The other still life I did that I actually enjoy was these sunflowers in a vase. I actually hate the background, but I didn't want to change it because I had already painted on the flowers. I just realized that I don't have the finished picture up here, and I don't have it on my computer, which makes me believe I haven't taken a picture of the final product. So I will be sure to do that and then edit this section later. But in the meantime, these are my flowers.
This particular project was the very first assignment of ours where we could be creative and take artistic liberties. It was called Ode to a Common Thing, and I decided to do a lipstick, obviously. It was a picture I found off the internet, but I mostly just made it all up. The background was the funnest thing to do, and I just did layers upon layers of colourful glazes, and the final layer, which you can't really see, I used super heavy gloss medium to give it texture.

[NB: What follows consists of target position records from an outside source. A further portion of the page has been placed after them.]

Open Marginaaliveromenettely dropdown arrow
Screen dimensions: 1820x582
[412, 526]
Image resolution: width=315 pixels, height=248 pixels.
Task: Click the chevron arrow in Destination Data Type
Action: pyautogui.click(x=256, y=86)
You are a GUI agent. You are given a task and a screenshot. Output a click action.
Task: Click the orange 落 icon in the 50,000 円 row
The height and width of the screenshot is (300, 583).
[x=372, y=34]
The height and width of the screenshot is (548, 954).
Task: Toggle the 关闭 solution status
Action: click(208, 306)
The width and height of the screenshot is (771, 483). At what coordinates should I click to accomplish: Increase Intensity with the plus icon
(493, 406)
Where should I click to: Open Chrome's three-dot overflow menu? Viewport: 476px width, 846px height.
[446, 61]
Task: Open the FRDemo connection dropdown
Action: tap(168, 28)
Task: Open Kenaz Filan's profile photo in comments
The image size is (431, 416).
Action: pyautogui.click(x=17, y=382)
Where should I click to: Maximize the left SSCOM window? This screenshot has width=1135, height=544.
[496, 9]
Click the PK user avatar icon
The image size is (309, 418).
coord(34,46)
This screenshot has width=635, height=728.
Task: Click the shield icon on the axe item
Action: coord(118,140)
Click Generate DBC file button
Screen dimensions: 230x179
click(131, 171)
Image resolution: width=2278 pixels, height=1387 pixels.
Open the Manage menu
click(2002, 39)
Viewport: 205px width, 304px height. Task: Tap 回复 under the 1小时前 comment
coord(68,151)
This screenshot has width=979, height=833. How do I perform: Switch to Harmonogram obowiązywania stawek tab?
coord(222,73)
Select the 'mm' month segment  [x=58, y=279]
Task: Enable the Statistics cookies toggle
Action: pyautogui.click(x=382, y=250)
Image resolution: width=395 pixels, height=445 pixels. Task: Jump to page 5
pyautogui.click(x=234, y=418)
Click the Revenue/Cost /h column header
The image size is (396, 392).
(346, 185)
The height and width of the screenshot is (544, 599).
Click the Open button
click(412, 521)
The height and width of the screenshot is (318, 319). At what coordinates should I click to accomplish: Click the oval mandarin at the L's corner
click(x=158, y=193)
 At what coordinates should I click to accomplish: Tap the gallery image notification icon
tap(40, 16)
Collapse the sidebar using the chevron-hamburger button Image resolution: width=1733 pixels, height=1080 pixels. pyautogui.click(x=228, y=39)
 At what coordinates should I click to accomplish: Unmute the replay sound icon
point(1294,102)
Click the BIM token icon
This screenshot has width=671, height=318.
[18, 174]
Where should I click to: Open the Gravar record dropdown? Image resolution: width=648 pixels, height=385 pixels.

The black part of the lipstick has a lot of sparkly silver on it, to make it shiny and sparkly. The pink lipstick portion is all goopy and actually looks like lipstick, and the final background has a bunch of lip prints on it. I literally took my paintbrush and painted my lips, and kissed my board. It was excellent. I am most impressed with the shadow on the ground; I don't actually know how I got it to look that realistic, but I am most impressed with that part, even though it took about five seconds, compared to the hours that it took me to do the lipstick.